## EXERCISE MATERIALS

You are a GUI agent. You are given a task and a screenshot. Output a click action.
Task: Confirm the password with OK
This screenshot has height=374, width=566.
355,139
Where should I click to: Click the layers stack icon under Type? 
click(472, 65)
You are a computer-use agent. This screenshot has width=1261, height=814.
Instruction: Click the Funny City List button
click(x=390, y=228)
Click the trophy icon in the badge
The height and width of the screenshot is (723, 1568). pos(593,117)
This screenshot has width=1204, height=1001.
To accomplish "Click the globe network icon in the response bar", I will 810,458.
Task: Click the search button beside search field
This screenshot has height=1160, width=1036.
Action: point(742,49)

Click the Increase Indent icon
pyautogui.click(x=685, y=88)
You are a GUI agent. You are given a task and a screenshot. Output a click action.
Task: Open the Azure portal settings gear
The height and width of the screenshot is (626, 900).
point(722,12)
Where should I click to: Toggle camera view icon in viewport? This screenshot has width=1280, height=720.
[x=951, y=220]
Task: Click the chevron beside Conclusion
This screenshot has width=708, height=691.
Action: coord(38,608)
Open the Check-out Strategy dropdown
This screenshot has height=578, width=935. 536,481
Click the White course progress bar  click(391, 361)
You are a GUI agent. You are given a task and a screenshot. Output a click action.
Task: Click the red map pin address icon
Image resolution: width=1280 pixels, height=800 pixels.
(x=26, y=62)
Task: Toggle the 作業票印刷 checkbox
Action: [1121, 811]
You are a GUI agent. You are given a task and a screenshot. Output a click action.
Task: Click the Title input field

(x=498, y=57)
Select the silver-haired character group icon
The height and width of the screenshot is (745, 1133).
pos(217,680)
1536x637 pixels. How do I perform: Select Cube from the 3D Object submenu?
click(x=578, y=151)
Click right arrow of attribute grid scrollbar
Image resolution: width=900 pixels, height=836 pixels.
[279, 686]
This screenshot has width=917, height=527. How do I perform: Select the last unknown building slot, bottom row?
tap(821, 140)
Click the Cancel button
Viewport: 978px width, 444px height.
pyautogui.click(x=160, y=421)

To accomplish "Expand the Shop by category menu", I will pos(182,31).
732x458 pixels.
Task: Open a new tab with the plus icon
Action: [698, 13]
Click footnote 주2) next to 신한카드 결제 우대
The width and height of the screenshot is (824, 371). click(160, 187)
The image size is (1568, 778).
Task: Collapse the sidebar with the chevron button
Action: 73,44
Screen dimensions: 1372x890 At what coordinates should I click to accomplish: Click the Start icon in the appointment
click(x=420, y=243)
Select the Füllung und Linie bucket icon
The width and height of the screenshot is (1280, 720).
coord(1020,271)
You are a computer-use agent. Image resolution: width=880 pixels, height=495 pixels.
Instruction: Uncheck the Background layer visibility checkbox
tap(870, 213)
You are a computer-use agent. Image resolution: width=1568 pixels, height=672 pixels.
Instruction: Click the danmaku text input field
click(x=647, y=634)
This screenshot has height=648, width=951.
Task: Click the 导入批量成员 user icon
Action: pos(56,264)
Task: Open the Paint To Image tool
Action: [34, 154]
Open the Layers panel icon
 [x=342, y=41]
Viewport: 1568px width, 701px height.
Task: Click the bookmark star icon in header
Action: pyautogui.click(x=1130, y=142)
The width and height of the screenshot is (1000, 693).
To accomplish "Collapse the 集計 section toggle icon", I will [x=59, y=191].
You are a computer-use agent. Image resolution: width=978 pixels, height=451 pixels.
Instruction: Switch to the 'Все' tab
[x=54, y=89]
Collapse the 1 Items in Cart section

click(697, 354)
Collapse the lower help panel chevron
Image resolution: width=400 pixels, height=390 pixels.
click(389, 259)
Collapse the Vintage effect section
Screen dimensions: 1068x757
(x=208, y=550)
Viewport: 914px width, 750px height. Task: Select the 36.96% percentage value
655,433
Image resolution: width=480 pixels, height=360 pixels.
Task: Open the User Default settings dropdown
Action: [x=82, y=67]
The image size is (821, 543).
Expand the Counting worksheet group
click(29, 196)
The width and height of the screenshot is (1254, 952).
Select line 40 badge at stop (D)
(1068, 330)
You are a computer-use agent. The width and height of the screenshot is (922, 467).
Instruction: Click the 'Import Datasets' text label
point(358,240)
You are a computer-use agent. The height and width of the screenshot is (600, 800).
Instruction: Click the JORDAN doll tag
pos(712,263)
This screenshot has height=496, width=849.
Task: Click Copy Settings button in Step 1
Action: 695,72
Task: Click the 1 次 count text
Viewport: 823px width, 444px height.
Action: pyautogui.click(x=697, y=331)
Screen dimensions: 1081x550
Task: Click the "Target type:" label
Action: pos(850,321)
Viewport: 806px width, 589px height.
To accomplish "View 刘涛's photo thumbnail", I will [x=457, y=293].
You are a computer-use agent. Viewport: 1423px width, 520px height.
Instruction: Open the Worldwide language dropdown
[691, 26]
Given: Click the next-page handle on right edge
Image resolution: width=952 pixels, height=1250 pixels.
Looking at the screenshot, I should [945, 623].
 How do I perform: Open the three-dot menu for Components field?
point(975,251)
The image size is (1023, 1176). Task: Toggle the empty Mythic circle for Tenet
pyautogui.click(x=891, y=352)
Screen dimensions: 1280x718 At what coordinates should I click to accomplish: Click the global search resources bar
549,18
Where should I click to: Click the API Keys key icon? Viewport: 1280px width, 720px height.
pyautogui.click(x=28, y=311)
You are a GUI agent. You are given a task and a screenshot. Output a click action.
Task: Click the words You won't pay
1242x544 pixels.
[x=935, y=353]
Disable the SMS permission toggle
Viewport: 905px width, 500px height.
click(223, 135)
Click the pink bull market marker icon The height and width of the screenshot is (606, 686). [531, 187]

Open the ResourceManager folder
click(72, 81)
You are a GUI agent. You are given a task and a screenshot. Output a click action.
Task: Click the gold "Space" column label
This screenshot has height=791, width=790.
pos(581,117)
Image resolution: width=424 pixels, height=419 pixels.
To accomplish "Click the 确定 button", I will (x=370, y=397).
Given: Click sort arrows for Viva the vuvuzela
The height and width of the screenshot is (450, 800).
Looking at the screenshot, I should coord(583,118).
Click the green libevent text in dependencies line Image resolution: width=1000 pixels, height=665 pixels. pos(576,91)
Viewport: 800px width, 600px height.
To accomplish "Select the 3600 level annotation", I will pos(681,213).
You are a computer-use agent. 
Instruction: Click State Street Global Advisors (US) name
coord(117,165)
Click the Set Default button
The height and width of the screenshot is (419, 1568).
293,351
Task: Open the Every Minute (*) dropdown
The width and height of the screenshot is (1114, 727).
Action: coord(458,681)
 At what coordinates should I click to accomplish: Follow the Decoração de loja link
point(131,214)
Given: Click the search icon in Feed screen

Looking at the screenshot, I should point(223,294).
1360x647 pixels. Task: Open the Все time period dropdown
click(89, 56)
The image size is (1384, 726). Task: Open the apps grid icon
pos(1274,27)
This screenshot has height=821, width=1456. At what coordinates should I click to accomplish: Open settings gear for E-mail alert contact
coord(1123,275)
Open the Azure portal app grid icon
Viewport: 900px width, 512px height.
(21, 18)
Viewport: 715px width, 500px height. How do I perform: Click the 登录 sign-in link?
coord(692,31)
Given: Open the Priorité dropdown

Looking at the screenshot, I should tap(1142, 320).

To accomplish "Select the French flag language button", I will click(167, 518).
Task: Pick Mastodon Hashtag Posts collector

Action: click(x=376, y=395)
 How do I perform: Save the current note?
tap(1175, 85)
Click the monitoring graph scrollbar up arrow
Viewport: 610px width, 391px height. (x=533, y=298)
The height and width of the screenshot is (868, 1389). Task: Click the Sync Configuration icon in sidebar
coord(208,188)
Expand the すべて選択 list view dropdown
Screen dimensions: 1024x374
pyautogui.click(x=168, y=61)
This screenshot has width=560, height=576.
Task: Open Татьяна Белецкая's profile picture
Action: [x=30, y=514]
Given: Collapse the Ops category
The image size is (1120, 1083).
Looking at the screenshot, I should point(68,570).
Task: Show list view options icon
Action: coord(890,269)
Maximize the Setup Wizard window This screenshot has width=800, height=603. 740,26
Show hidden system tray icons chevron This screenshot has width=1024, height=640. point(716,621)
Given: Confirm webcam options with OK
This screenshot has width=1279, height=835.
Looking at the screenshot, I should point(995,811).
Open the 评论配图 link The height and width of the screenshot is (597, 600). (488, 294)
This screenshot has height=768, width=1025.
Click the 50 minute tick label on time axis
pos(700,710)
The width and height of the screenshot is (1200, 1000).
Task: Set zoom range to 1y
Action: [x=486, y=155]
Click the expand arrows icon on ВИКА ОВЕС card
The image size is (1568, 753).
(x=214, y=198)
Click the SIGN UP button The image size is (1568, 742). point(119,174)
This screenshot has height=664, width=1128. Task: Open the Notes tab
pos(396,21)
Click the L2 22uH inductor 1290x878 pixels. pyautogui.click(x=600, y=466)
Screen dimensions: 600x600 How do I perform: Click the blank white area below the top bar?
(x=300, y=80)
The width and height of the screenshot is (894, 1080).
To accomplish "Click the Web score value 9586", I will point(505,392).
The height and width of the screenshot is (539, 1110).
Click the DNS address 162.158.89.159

## EXERCISE INSTRUCTIONS
Among the lines above, which hold the word "address"? Report each one.

## RESPONSE AREA
Task: Click the red map pin address icon
Click the DNS address 162.158.89.159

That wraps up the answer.